Writing a Bytecode VM for PEG Parsing

why not just recursive descent

so the first version of Pegasus was recursive descent. every grammar rule was a function. parse_sequence calls parse_element which calls parse_atom which calls parse_char_class and so on. it worked fine. it was easy to understand. but it had this problem where every alternative in a choice meant a function call, and every function call meant pushing a stack frame, saving registers, the whole dance. for a grammar with 190 rules parsing real JavaScript files, that overhead adds up fast.

the idea behind a bytecode VM is simple: instead of compiling each grammar rule to a function, compile it to a flat array of instructions. then run those instructions in a loop. one switch statement, no function call overhead, and — this is the key part — backtracking becomes an explicit operation on a stack you control instead of something implicit in the call stack.

the instruction set

Pegasus has 34 opcodes. they break down into a few categories:

matchingChar, String, Any, Char_Class. these compare the current input position against something and either advance or fail.

control flowJump, Call, Return. these move the program counter around. Call is how grammar rules invoke other rules.

backtrackingChoice, Commit, Fail. this is where it gets interesting.

capturesCapture_Begin, Capture_End. these mark regions of input that matched a rule so you can extract them later.

Opcode :: enum u8 {
    Char, String, Any, Char_Class,
    Jump, Call, Return,
    Choice, Commit, Fail,
    Capture_Begin, Capture_End,
    // ... 22 more
}

the remaining 22 cover things like lookahead, character ranges, repetition hints, and some optimized special cases. but the core logic lives in those first 12.

the backtracking stack

this is the thing that makes the VM approach click. in recursive descent, backtracking means unwinding the call stack — you return from functions, restore state, try the next alternative. it works but it's implicit. you're relying on the language runtime to manage your backtracking state.

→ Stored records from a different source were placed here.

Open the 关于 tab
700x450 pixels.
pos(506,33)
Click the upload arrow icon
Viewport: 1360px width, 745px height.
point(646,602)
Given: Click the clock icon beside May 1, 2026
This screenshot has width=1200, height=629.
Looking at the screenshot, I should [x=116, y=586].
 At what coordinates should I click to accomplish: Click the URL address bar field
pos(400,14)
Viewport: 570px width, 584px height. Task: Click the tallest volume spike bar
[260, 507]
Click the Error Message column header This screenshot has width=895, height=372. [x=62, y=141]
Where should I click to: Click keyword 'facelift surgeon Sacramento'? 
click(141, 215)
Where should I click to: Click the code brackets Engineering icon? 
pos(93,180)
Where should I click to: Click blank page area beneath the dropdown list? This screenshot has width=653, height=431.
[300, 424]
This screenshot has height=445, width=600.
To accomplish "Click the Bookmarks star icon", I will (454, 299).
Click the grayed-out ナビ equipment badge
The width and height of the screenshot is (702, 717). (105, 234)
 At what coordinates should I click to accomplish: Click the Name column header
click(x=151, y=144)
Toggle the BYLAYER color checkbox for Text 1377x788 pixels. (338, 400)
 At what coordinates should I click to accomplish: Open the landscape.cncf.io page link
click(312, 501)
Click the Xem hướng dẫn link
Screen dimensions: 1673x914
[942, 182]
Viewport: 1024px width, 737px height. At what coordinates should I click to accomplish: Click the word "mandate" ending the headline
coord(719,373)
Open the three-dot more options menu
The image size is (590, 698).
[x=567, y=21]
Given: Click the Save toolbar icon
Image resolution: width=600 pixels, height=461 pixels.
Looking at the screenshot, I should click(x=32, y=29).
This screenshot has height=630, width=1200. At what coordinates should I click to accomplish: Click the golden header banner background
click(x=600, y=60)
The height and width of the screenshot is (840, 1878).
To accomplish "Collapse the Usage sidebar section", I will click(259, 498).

in the VM, backtracking is explicit. there's a stack of saved positions. when a Choice instruction executes, it pushes the current input position and an alternative program counter onto the stack. if the current branch succeeds, Commit pops the entry (we don't need the fallback anymore). if it fails, Fail pops the entry and jumps to the alternative.

that's it. the entire backtracking mechanism is push, pop, jump.

the vm loop

the core execution loop is a for with a switch. nothing fancy:

vm_execute :: proc(program: []Instruction, input: []u8) -> (captures: []Capture, ok: bool) {
    pc := 0
    pos := 0
    stack: [dynamic]Stack_Entry

    for pc < len(program) {
        inst := program[pc]
        switch inst.op {
        case .Char:
            if pos < len(input) && input[pos] == inst.byte {
                pos += 1
                pc += 1
            } else {
                pc = fail(&stack, &pos)
            }
        case .Choice:
            append(&stack, Stack_Entry{pc: inst.target, pos: pos})
            pc += 1
        case .Commit:
            pop(&stack)
            pc = inst.target
        case .Fail:
            pc = fail(&stack, &pos)
        case .Any:
            if pos < len(input) {
                pos += 1
                pc += 1
            } else {
                pc = fail(&stack, &pos)
            }
        case .Jump:
            pc = inst.target
        case .Call:
            append(&stack, Stack_Entry{pc: pc + 1, pos: -1})
            pc = inst.target
        case .Return:
            entry := pop(&stack)
            pc = entry.pc
        // ... remaining opcodes
        }
    }

    return captures[:], pc != FAIL_STATE
}

the fail procedure is where the magic happens. it pops entries off the stack until it finds one with a saved position (a choice point). then it restores that position and jumps to the alternative branch. if the stack is empty, the whole parse fails.

what this actually buys you

i benchmarked both approaches on the same ES2025 grammar parsing a 4KB JavaScript file. recursive descent: ~180μs. bytecode VM: ~95μs. roughly 2x faster, which tracks with what the academic papers on parsing machines predict.

but the speed isn't even the main win. the main win is that the bytecode is data. you can serialize it, cache it, inspect it, optimize it. i can dump the bytecode for a grammar rule and see exactly what the parser will do — there's no control flow hidden in function calls or implicit in the call stack. every branch, every backtrack, every capture is a visible instruction.

the other thing i didn't expect: debugging got easier. when a parse fails i can look at the program counter and the stack and know exactly where the parser was, what alternatives it tried, and where it gave up. with recursive descent you get a stack trace, which is fine, but it mixes parser logic with language runtime noise.

sometimes the less clever approach — a flat loop and a stack — is the better one.